#### Data to examine

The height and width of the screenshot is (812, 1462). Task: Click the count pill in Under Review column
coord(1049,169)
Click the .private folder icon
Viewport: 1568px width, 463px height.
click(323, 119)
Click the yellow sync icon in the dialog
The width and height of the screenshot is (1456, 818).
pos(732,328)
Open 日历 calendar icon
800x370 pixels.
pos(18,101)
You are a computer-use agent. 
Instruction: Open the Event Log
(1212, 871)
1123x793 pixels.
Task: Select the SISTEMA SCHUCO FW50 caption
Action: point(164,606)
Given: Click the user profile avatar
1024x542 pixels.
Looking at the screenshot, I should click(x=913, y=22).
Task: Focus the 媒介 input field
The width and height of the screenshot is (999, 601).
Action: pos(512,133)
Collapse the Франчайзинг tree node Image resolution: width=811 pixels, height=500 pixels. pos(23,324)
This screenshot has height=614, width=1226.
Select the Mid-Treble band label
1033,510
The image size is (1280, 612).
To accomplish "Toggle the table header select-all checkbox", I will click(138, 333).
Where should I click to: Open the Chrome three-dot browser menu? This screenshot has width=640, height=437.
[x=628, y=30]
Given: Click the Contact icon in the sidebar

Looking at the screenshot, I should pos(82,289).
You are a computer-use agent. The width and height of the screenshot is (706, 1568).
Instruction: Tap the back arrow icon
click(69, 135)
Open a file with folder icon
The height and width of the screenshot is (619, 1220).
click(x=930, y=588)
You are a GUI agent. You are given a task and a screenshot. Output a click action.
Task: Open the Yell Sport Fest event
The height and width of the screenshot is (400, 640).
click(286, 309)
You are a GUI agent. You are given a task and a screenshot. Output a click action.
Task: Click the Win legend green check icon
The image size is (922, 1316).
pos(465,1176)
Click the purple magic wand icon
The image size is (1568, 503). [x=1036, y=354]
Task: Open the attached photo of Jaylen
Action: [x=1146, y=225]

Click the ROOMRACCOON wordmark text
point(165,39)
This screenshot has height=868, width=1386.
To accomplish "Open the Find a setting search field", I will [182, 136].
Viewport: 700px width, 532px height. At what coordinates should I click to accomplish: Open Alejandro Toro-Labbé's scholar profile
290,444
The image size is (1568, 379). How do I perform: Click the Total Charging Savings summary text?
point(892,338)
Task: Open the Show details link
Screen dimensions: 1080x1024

########

_Your instructions_
Your task is to retype the entries verbatim, starting with the line that holds "You are a computer-use agent. The" and stopping after the line that holds "Task: Open the Yell Sport Fest event".

_Answer_
You are a computer-use agent. The width and height of the screenshot is (706, 1568).
Instruction: Tap the back arrow icon
click(69, 135)
Open a file with folder icon
The height and width of the screenshot is (619, 1220).
click(x=930, y=588)
You are a GUI agent. You are given a task and a screenshot. Output a click action.
Task: Open the Yell Sport Fest event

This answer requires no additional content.